Comparison with Alternatives
- IAM Users: This is the legacy approach. IAM Users are created per-account, have long-lived credentials (password and access keys), and require manual credential rotation. IAM Identity Center is superior for human users as it centralizes identity and uses short-lived credentials. IAM Users are now primarily recommended for programmatic access by workloads or service accounts where temporary credentials are not feasible.
- Manual IAM Federation (SAML/OIDC Roles): This involves manually setting up an IdP in IAM, creating trust policies, and creating IAM roles in every single AWS account. IAM Identity Center automates this entire workflow. It uses the same underlying mechanism but abstracts away the complexity of creating and managing thousands of individual IAM roles and trust policies, making it a much more scalable and less error-prone solution.
Exam Relevance
AWS IAM Identity Center is a critical topic on several AWS certification exams, as it represents the modern best practice for identity and access management.
- AWS Certified Solutions Architect - Associate (SAA-C03): Expect questions on its purpose, its relationship with AWS Organizations, and the difference between it and standalone IAM users.
- AWS Certified Security - Specialty (SCS-C02): Deep knowledge is required. Understand the federation process, permission sets, auditing with CloudTrail, and its role in a least-privilege security strategy.
- AWS Certified Solutions Architect - Professional (SAP-C02): Questions will focus on complex multi-account strategies, integration with external IdPs, and designing scalable and secure access patterns for large enterprises.
Examinees should know that IAM Identity Center is the recommended service for managing human user access and should be chosen over creating individual IAM users in multi-account scenarios.
Frequently Asked Questions
Q: What is the difference between AWS IAM and AWS IAM Identity Center?
A: AWS IAM is the underlying service within a single AWS account that manages users, groups, roles, and policies. AWS IAM Identity Center is a higher-level service built on top of IAM that centralizes access management across multiple AWS accounts and applications. It uses IAM roles in each account to grant access but centralizes the user identity and permission assignment logic.
Q: Can I use IAM Identity Center without AWS Organizations?
A: While the primary and recommended setup (an "organization instance") requires AWS Organizations to manage access across multiple accounts, you can enable a limited "account instance" of IAM Identity Center. This single-account version is primarily used for providing SSO access to AWS managed applications like Amazon Q or for testing purposes, not for multi-account access management.
Q: How does IAM Identity Center provide credentials for the AWS CLI?
A: The AWS CLI (version 2 and later) has built-in support for IAM Identity Center. You run aws configure sso, which prompts you for your AWS access portal URL. This opens a browser window for you to authenticate with your identity provider. Once authenticated, the CLI securely receives a token and uses it to automatically fetch and refresh short-term IAM credentials in the background, which are then used for your CLI commands.
This article reflects AWS features and pricing as of 2026. AWS services evolve rapidly — always verify against the official AWS documentation before making production decisions.

Brief:
Please answer these questions from the IAM Identity Center text.
(a) For what are IAM Users now primarily recommended?
(b) Which certification exam is said to require deep knowledge of IAM Identity Center?
(c) What command do you run in the AWS CLI to set up IAM Identity Center access?

Given information:
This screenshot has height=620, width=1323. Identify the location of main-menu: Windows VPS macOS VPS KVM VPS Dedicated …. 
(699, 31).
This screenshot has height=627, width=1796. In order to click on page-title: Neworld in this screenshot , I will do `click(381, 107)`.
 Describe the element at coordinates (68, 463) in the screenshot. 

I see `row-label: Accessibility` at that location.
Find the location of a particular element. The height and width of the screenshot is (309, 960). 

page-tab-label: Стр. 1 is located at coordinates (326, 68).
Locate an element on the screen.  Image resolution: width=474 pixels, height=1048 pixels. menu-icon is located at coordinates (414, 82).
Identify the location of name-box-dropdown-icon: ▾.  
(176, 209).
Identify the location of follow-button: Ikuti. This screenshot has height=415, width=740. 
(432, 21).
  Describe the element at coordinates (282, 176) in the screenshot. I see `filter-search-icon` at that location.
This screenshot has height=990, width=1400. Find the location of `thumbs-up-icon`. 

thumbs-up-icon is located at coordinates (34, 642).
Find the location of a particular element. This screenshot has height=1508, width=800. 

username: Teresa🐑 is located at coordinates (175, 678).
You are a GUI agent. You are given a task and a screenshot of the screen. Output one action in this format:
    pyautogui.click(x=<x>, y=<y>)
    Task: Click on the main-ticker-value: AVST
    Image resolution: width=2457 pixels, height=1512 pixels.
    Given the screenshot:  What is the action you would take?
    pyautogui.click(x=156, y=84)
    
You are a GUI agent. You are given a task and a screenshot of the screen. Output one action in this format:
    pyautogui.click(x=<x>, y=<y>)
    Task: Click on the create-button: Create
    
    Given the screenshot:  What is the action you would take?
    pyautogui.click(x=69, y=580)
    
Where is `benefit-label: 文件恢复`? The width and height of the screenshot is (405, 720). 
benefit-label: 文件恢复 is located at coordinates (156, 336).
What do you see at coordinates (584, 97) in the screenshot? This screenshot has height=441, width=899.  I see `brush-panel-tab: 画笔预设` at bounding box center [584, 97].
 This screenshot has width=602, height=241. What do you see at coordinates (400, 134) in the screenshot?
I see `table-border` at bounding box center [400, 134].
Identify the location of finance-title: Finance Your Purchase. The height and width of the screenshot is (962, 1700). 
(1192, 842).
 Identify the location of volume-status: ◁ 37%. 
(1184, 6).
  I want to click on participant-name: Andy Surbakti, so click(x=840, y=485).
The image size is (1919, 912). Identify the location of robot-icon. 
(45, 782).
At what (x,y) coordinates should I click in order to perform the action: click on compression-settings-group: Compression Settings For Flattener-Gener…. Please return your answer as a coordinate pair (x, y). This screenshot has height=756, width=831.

Answer:
(a) Programmatic access by workloads or service accounts where temporary credentials are not feasible.
(b) AWS Certified Security - Specialty (SCS-C02).
(c) aws configure sso